Print the records below exactly, leaving out nothing.

(Source data)

══════════════════════════════

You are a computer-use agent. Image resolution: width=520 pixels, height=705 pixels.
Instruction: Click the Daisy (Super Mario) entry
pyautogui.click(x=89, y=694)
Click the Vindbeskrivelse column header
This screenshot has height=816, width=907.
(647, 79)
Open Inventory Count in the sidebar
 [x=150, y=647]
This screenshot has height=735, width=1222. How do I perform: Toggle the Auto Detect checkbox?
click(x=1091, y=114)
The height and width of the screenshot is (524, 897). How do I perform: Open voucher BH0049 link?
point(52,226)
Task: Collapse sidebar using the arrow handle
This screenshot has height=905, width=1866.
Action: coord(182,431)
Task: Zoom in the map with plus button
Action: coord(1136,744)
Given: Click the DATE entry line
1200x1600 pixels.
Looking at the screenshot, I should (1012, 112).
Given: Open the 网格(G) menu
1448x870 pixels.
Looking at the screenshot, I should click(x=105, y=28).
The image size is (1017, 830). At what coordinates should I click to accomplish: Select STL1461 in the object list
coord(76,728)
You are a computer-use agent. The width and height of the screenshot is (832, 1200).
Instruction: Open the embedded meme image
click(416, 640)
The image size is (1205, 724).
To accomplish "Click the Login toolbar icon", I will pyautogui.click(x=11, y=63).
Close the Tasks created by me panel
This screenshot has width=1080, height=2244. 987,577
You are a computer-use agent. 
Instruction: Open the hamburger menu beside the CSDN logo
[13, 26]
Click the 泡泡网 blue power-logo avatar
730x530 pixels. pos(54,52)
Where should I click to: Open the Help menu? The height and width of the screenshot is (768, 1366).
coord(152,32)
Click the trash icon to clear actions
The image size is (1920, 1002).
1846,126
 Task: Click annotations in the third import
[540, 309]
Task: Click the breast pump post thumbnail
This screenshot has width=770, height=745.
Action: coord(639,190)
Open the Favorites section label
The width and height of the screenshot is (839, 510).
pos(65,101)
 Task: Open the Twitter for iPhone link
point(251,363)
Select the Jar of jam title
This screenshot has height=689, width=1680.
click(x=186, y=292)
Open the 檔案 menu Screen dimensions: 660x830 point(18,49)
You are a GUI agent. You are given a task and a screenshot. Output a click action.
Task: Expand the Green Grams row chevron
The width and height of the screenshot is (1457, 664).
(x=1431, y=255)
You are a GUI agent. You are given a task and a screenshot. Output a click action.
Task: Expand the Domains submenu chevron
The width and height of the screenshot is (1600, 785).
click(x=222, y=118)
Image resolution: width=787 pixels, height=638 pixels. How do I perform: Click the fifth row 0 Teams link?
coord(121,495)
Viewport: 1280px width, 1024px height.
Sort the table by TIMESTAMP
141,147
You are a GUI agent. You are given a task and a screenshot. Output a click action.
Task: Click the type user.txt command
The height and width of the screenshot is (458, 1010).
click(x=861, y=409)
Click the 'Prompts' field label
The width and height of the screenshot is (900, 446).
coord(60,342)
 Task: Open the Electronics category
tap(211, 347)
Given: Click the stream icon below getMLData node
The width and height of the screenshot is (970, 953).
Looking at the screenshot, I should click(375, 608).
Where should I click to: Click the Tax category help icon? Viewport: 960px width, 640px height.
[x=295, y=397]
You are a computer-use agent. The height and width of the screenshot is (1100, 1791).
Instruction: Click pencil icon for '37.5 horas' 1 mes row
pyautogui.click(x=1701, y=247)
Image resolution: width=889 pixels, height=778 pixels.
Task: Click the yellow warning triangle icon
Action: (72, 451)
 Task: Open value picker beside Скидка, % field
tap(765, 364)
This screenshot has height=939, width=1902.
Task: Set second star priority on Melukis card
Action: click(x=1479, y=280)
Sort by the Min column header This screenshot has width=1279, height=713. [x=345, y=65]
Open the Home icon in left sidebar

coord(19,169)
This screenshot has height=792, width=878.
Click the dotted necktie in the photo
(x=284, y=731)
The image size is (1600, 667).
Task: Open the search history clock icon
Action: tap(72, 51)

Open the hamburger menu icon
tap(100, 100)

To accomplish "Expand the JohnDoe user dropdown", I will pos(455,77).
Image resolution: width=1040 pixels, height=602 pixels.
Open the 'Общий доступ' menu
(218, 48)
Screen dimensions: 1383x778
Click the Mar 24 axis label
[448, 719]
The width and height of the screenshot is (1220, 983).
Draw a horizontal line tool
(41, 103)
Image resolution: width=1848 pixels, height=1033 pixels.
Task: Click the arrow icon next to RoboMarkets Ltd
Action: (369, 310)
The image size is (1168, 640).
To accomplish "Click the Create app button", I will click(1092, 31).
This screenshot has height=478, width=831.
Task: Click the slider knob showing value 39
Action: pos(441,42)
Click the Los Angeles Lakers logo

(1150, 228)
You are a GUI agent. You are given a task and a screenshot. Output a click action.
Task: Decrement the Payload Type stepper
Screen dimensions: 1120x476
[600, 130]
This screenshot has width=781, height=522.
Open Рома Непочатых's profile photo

══════════════════════════════

● **RESPONSE FOR THIS EXERCISE**:
You are a computer-use agent. Image resolution: width=520 pixels, height=705 pixels.
Instruction: Click the Daisy (Super Mario) entry
pyautogui.click(x=89, y=694)
Click the Vindbeskrivelse column header
This screenshot has height=816, width=907.
(647, 79)
Open Inventory Count in the sidebar
 [x=150, y=647]
This screenshot has height=735, width=1222. How do I perform: Toggle the Auto Detect checkbox?
click(x=1091, y=114)
The height and width of the screenshot is (524, 897). How do I perform: Open voucher BH0049 link?
point(52,226)
Task: Collapse sidebar using the arrow handle
This screenshot has height=905, width=1866.
Action: coord(182,431)
Task: Zoom in the map with plus button
Action: coord(1136,744)
Given: Click the DATE entry line
1200x1600 pixels.
Looking at the screenshot, I should (1012, 112).
Given: Open the 网格(G) menu
1448x870 pixels.
Looking at the screenshot, I should click(x=105, y=28).
The image size is (1017, 830). At what coordinates should I click to accomplish: Select STL1461 in the object list
coord(76,728)
You are a computer-use agent. The width and height of the screenshot is (832, 1200).
Instruction: Open the embedded meme image
click(416, 640)
The image size is (1205, 724).
To accomplish "Click the Login toolbar icon", I will pyautogui.click(x=11, y=63).
Close the Tasks created by me panel
This screenshot has width=1080, height=2244. 987,577
You are a computer-use agent. 
Instruction: Open the hamburger menu beside the CSDN logo
[13, 26]
Click the 泡泡网 blue power-logo avatar
730x530 pixels. pos(54,52)
Where should I click to: Open the Help menu? The height and width of the screenshot is (768, 1366).
coord(152,32)
Click the trash icon to clear actions
The image size is (1920, 1002).
1846,126
 Task: Click annotations in the third import
[540, 309]
Task: Click the breast pump post thumbnail
This screenshot has width=770, height=745.
Action: coord(639,190)
Open the Favorites section label
The width and height of the screenshot is (839, 510).
pos(65,101)
 Task: Open the Twitter for iPhone link
point(251,363)
Select the Jar of jam title
This screenshot has height=689, width=1680.
click(x=186, y=292)
Open the 檔案 menu Screen dimensions: 660x830 point(18,49)
You are a GUI agent. You are given a task and a screenshot. Output a click action.
Task: Expand the Green Grams row chevron
The width and height of the screenshot is (1457, 664).
(x=1431, y=255)
You are a GUI agent. You are given a task and a screenshot. Output a click action.
Task: Expand the Domains submenu chevron
The width and height of the screenshot is (1600, 785).
click(x=222, y=118)
Image resolution: width=787 pixels, height=638 pixels. How do I perform: Click the fifth row 0 Teams link?
coord(121,495)
Viewport: 1280px width, 1024px height.
Sort the table by TIMESTAMP
141,147
You are a GUI agent. You are given a task and a screenshot. Output a click action.
Task: Click the type user.txt command
The height and width of the screenshot is (458, 1010).
click(x=861, y=409)
Click the 'Prompts' field label
The width and height of the screenshot is (900, 446).
coord(60,342)
 Task: Open the Electronics category
tap(211, 347)
Given: Click the stream icon below getMLData node
The width and height of the screenshot is (970, 953).
Looking at the screenshot, I should click(375, 608).
Where should I click to: Click the Tax category help icon? Viewport: 960px width, 640px height.
[x=295, y=397]
You are a computer-use agent. The height and width of the screenshot is (1100, 1791).
Instruction: Click pencil icon for '37.5 horas' 1 mes row
pyautogui.click(x=1701, y=247)
Image resolution: width=889 pixels, height=778 pixels.
Task: Click the yellow warning triangle icon
Action: (72, 451)
 Task: Open value picker beside Скидка, % field
tap(765, 364)
This screenshot has height=939, width=1902.
Task: Set second star priority on Melukis card
Action: click(x=1479, y=280)
Sort by the Min column header This screenshot has width=1279, height=713. [x=345, y=65]
Open the Home icon in left sidebar

coord(19,169)
This screenshot has height=792, width=878.
Click the dotted necktie in the photo
(x=284, y=731)
The image size is (1600, 667).
Task: Open the search history clock icon
Action: tap(72, 51)

Open the hamburger menu icon
tap(100, 100)

To accomplish "Expand the JohnDoe user dropdown", I will pos(455,77).
Image resolution: width=1040 pixels, height=602 pixels.
Open the 'Общий доступ' menu
(218, 48)
Screen dimensions: 1383x778
Click the Mar 24 axis label
[448, 719]
The width and height of the screenshot is (1220, 983).
Draw a horizontal line tool
(41, 103)
Image resolution: width=1848 pixels, height=1033 pixels.
Task: Click the arrow icon next to RoboMarkets Ltd
Action: (369, 310)
The image size is (1168, 640).
To accomplish "Click the Create app button", I will click(1092, 31).
This screenshot has height=478, width=831.
Task: Click the slider knob showing value 39
Action: pos(441,42)
Click the Los Angeles Lakers logo

(1150, 228)
You are a GUI agent. You are given a task and a screenshot. Output a click action.
Task: Decrement the Payload Type stepper
Screen dimensions: 1120x476
[600, 130]
This screenshot has width=781, height=522.
Open Рома Непочатых's profile photo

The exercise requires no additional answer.